Multiple components of the nuclear pore complex and nuclear import machinery enable a protein called human myxovirus resistance 2 (MX2) to inhibit HIV-1 infection, according to a study published November 29 in the open-access journal PLOS Pathogens by Michael Malim of King’s College London, and colleagues.
Antibody staining and light microscopy demonstrate the accumulation and co-localization (yellow) of MX2 (red) and NUP214 (green) at the nuclear envelope. Image Credit: Gilberto Betancor et al. (2018)
In eukaryotic cells, a membrane barrier called the nuclear envelope separates the nucleus from the cytoplasm. The movement of large molecules through the nuclear envelope and into the cell nucleus is regulated by large protein structures called nuclear pore complexes. To infect cells productively, HIV-1 must traverse the nuclear envelope to enable integration of the viral DNA into the genomic DNA of host cells. MX2, which is localized at the cytoplasmic face of the nuclear envelope, inhibits infection by blocking the nuclear import of HIV-1 DNA and preventing its accumulation within the nucleus. However, the precise mechanism of viral inhibition has not been clear.

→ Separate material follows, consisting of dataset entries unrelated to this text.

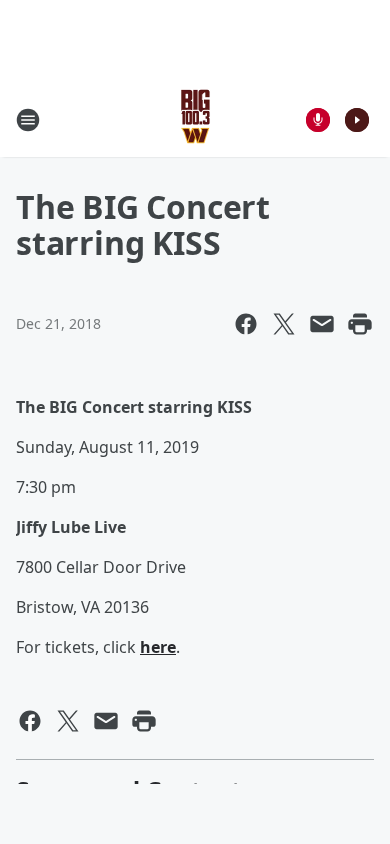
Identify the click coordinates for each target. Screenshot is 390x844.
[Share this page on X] (284, 324)
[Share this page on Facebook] (246, 324)
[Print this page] (360, 324)
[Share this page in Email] (322, 324)
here (158, 647)
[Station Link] (195, 119)
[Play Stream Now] (357, 120)
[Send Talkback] (318, 120)
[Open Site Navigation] (28, 120)
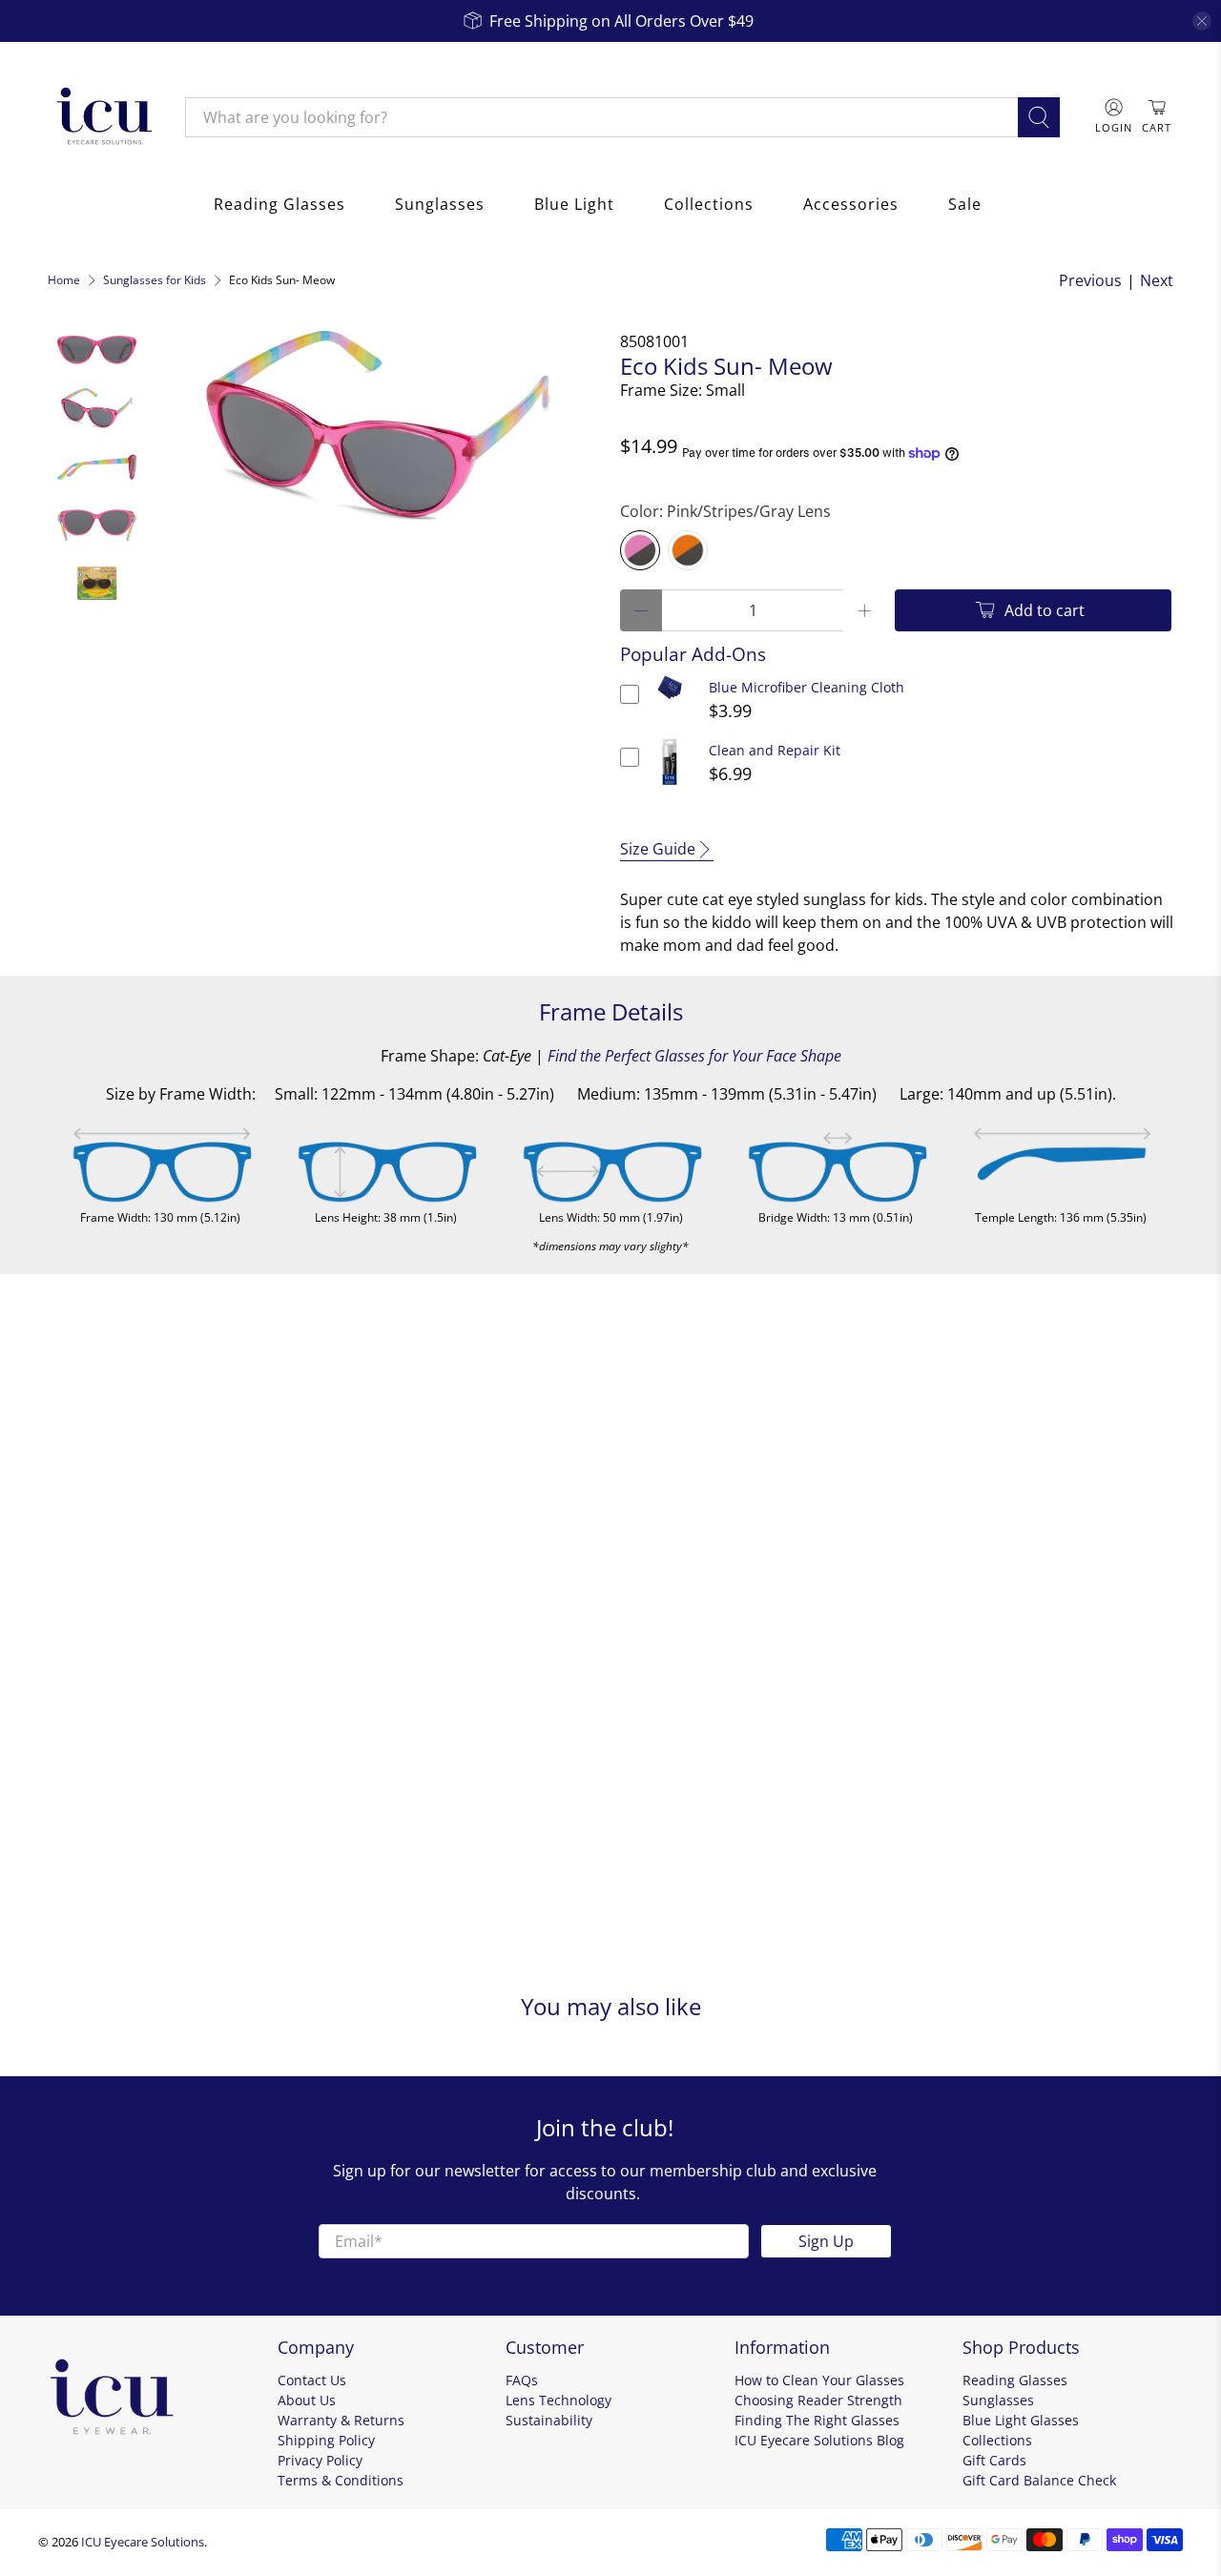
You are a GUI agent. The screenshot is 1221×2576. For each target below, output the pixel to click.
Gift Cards (994, 2460)
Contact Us (312, 2380)
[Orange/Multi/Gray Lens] (688, 550)
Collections (709, 204)
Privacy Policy (320, 2460)
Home (64, 280)
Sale (965, 204)
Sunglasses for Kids (154, 280)
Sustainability (549, 2420)
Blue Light (574, 204)
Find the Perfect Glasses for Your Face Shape (694, 1055)
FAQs (522, 2380)
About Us (307, 2400)
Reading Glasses (279, 204)
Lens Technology (558, 2400)
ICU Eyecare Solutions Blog (819, 2440)
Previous (1090, 280)
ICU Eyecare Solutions (142, 2541)
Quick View (670, 699)
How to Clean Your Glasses (819, 2380)
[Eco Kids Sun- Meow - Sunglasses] (378, 425)
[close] (1201, 21)
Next (1156, 280)
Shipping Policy (326, 2440)
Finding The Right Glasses (817, 2420)
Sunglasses (440, 204)
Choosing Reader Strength (818, 2400)
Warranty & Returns (341, 2420)
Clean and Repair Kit (774, 750)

In the new study, Malim and colleagues show that MX2 interacts with multiple protein components of the nuclear pore complex, as well as the nuclear transport receptor transportin-1 – a component of the nuclear import pathway. The findings suggest that TNPO1 and nucleoporins (particularly NUP214) help position MX2 at the nuclear envelope to promote MX2-mediated restriction of HIV-1. According to the authors, these new insights could lead to the development of more effective therapies for HIV-infected patients.